--- Dataset records ---

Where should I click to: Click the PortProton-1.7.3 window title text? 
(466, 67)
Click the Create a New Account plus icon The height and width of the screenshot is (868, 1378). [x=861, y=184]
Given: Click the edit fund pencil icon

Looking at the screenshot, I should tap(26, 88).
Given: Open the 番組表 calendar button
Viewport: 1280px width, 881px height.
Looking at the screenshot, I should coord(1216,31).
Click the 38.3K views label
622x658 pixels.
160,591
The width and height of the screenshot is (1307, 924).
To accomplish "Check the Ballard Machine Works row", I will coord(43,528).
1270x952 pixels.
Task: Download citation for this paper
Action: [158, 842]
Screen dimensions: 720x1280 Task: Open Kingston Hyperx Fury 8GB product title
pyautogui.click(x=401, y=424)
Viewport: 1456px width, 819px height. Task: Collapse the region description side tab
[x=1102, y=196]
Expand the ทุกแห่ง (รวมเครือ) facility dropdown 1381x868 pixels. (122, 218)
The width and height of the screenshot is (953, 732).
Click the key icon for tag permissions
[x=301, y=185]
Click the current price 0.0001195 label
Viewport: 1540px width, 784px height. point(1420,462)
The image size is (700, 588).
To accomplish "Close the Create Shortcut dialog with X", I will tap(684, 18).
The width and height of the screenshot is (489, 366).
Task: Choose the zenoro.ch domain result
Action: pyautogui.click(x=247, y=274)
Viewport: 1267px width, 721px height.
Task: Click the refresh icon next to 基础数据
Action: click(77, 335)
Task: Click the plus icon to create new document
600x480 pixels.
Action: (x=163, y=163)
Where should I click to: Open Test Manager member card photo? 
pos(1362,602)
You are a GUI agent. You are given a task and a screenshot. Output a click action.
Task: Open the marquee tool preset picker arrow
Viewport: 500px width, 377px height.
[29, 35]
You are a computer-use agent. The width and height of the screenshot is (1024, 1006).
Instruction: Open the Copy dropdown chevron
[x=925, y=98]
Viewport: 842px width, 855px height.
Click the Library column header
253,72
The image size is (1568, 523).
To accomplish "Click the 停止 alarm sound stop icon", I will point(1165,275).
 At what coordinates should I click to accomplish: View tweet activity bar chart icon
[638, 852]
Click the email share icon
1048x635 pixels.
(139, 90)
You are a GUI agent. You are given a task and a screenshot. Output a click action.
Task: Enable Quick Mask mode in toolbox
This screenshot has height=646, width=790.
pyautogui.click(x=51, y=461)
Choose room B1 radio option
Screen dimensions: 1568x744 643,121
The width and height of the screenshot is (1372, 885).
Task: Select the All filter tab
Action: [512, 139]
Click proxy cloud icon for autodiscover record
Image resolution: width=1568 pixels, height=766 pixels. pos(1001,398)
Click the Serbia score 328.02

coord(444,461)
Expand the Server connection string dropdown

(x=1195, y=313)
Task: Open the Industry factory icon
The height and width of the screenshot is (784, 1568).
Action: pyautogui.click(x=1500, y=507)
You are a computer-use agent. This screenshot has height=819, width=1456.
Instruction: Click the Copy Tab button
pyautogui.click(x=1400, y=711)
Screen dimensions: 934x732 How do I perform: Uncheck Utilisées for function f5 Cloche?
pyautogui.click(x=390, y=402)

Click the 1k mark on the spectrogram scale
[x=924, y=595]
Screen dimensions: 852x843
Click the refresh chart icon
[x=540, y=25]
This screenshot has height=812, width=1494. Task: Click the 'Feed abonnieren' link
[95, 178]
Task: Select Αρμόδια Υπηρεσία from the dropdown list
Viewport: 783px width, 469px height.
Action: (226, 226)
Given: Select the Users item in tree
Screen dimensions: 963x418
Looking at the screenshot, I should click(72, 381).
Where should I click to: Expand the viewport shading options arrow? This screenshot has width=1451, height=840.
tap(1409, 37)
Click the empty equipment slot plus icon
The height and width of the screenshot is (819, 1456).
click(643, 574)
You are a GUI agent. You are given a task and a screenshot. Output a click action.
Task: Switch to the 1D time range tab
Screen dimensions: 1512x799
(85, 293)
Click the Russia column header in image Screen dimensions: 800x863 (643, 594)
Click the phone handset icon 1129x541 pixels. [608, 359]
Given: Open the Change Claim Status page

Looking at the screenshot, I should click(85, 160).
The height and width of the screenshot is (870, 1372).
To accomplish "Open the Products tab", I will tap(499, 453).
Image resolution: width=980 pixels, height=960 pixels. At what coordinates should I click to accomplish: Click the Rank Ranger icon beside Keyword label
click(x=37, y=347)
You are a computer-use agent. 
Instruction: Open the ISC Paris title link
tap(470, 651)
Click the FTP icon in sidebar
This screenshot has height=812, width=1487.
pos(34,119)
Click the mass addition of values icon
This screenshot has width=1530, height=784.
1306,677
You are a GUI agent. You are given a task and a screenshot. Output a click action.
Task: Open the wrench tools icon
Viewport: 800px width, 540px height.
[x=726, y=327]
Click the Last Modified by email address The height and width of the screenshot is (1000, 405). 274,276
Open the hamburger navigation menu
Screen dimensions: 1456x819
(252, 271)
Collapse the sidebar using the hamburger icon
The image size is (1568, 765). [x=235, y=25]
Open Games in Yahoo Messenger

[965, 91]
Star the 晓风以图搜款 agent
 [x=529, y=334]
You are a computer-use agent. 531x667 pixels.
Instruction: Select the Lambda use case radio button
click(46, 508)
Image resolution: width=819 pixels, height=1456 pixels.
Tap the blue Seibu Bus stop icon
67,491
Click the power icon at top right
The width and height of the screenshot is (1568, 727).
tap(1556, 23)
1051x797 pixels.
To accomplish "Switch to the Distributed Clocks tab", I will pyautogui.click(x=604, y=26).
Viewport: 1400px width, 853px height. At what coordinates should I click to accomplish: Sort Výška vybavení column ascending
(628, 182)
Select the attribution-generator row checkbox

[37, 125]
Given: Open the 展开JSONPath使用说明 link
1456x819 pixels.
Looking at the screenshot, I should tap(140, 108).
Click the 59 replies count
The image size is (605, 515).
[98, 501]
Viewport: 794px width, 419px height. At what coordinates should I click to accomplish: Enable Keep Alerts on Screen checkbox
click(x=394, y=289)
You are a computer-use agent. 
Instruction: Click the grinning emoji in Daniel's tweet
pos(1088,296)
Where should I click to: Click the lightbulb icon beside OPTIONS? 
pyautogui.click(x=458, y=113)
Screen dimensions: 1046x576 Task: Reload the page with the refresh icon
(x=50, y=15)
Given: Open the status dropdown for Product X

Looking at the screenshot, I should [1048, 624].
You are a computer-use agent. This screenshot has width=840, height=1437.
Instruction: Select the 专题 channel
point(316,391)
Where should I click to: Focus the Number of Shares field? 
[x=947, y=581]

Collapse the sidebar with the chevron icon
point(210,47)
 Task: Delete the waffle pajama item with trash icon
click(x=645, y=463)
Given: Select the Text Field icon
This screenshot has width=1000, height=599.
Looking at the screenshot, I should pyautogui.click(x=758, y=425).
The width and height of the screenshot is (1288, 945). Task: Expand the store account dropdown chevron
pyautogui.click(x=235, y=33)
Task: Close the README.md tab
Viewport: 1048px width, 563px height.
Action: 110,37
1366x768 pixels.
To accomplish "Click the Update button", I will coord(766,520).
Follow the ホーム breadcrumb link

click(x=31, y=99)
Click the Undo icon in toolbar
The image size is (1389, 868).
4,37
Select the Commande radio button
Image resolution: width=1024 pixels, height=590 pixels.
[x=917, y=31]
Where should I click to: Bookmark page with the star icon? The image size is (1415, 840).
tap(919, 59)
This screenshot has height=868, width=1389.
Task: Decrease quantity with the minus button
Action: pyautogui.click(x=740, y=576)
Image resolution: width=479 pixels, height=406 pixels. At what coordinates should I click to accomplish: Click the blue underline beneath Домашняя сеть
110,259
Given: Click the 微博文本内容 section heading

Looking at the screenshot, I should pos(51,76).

---

— Exercise brief —
Copy out every line above that contains the string "will". Treat uppercase and lowercase as different.

— Reply —
To accomplish "Check the Ballard Machine Works row", I will coord(43,528).
To accomplish "Close the Create Shortcut dialog with X", I will tap(684, 18).
To accomplish "Click the 停止 alarm sound stop icon", I will point(1165,275).
To accomplish "Open the Products tab", I will tap(499, 453).
To accomplish "Switch to the Distributed Clocks tab", I will pyautogui.click(x=604, y=26).
To accomplish "Click the Update button", I will coord(766,520).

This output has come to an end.